Valley Fair Mall continues to evolve
Mar 11, 2020 01:58PM
● By Darrell Kirby
The look and layout Valley Fair Mall is much different today than it was in the 1990s. (Courtesy Vestar/Valley Fair Mall)
By Darrell Kirby | [email protected]
Ancient Greek philosopher Heraclitus once said there is nothing permanent except change.
Such is the case with Valley Fair Mall in West Valley City.
About a decade ago, the mall underwent a $50 million makeover that updated the look and layout of the enclosed mall and added an outdoor component that includes stores, shops, restaurants, a splash pad, and an open space for events or to just sit and relax. In all, it made for one-million square feet of retail space.
Since then, a changing retail landscape and consumer tastes have brought some new storefronts to and the departure of others from the retail center. “Evolution is natural. People listen to customers and what they want,” said Casey Bulkley, general manager of Valley Fair for retail property management company Vestar. “We’re trying to really listen to the community and trying to respond to what they need.” Vestar owns and/or manages 30 million square feet of retail space in the western U.S., including the recently acquired Gateway in downtown Salt Lake City.
One of the more notable stores to come to Valley Fair Mall in recent months is Hobby Lobby.
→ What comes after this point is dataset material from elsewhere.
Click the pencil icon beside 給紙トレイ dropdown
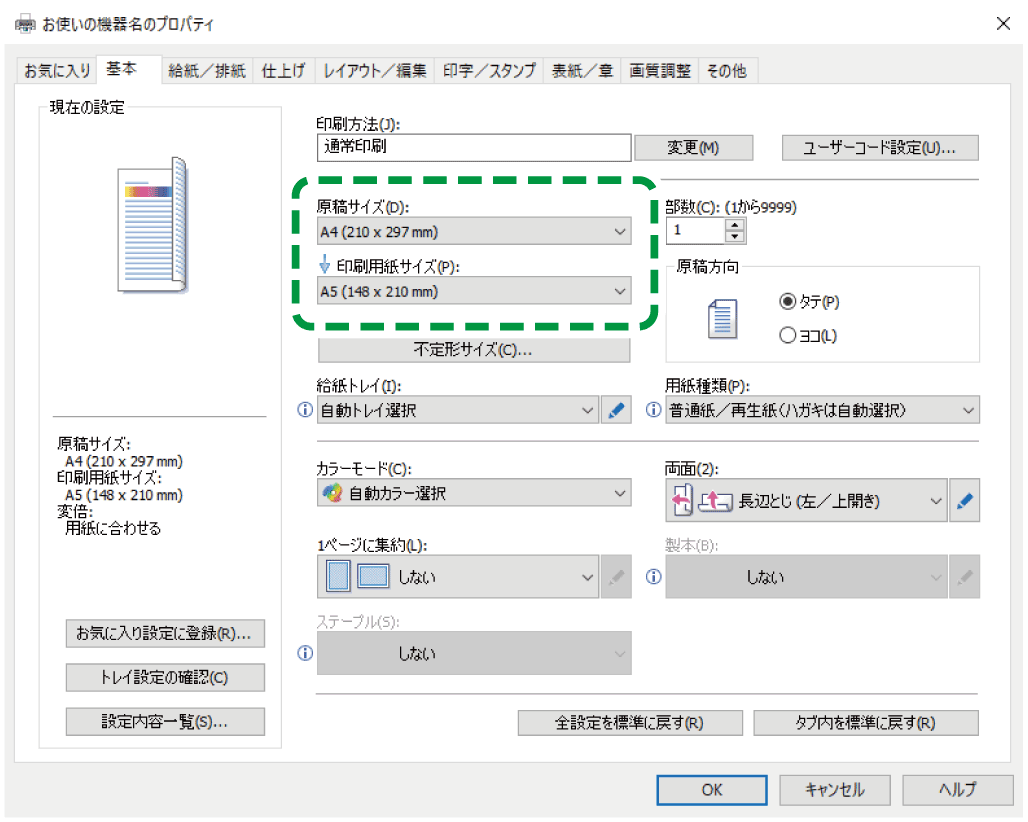 pos(617,410)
The fast-growing arts and crafts chain with more than 900 stores in the U.S. opened in 2019 in the space formerly occupied by anchor tenant Macy’s. “We’re really excited to get them,” Bulkley said.
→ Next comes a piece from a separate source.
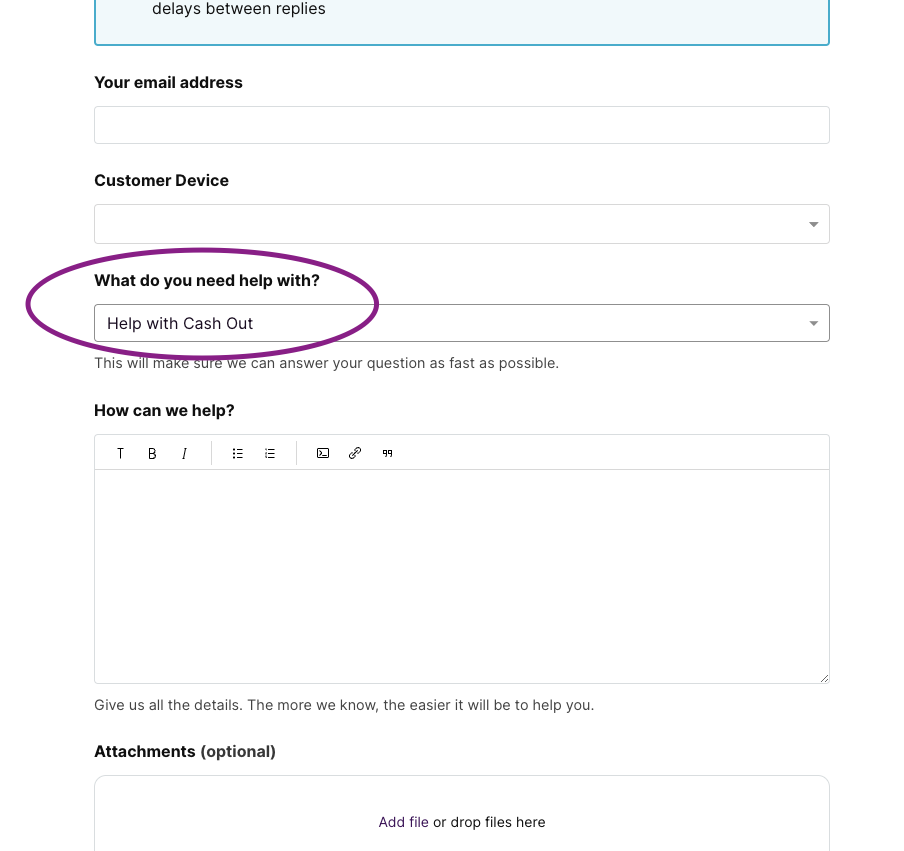Focus the email address input field
The image size is (904, 851).
coord(461,125)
A first-of-its-kind addition to Valley Fair is currently under construction on the eastern boundary of the property’s 70 acres next to Interstate 215. Marriott International is building a 133-room SpringHill Suites hotel. It is scheduled to open this fall. (See accompanying article on page X).
It is not part of Valley Fair, but a project that could have a big impact on its businesses is a planned multi-family housing development on land south of the mall and west of Costco.
Bulkley says its future residents along with those currently in the Fairbourne Station apartments to the west and in surrounding neighborhoods could make Valley Fair attractive for a grocery store similar to Walmart Neighborhood Market or Trader Joe’s. He cited those well-known names only as examples of the types of grocers that might be a good fit.
On the dining front, Bulkley says a deal has been signed for Red Lobster to open a restaurant at the north end of Valley Fair. A couple of new-to-the-area hamburger outlets will fill empty spots in the mall’s food court.
Family-oriented All Star Bowling and Entertainment and its adult-targeted Pins & Ales Restaurant and Brew Pub next door are other businesses that have come to Valley Fair recently. Bulkley knows them well. He oversaw operations at All Star Bowling’s five area locations before joining Vestar in January to manage Valley Fair.
Pulling out of Valley Fair in the near future is Bed Bath & Beyond. It is one of 40 stores the company plans to shutter across the country this year. Bulkley says “a number of interested parties” are eyeing the space to be vacated by the home goods retailer.
Elsewhere at the mall, Bulkley says two nationally known brands that he can’t disclose right now are close to signing leases and Bank of America is scheduled to open a branch.
Valley Fair has about 150 businesses today for a fairly healthy 92% occupancy rate. The national average is 93%, according to the International Council of Shopping Centers.
“As committed as we are to everyone that is currently on this property, we’re not terrified if somebody decides to move because we have a line of people that are interested in exploring new opportunities (at Valley Fair),” Bulkley said.
But he wants it to be more than just a shopping destination. He would also like it to grow as a community gathering place. The mall is working with Visit Salt Lake, the county’s convention and visitors bureau, to attract more indoor and outdoor events to the property.
Valley Fair Mall opened in 1970, 10 years before West Valley became a city. Bulkley mentioned a recent conversation he had with someone who recalled what a big deal a weekend excursion to the new mall was to hang out for the day. “What we’re seeing is kind of a return to its roots of this spectacular place to come hang out,” he said.
The evolution of Valley Fair is common in the industry these days. “Tenant diversification is a national trend with distinct increases in entertainment, fitness, and food and beverage offerings in shopping centers,” said International Council of Shopping Centers spokeswoman Stephanie Cegielski. “Incorporating these tenants may require redevelopment and a mix of enclosed and open-air. Each property is unique.”
Cegielski adds that e-commerce can work hand-in-hand with brick-and-mortar shopping centers, not against them. “The goal of redevelopment and tenant diversification is not to counter the growth of e-commerce. In fact, online and physical retail benefit each other in many ways, working in tandem to provide the best experience for consumers, which, in turn, boosts the bottom line for retailers.”
ICSC says its research shows that a physical store boosts a brand’s online traffic by an average of 37%. Conversely, for every $100 spent online, another $131 is spent in-store.
Bulkley says that, a continued strong economy, and keeping up with consumer wants and needs should ensure a bright foreseeable future for Valley Fair.
“There’s a lot going on. We’re excited.”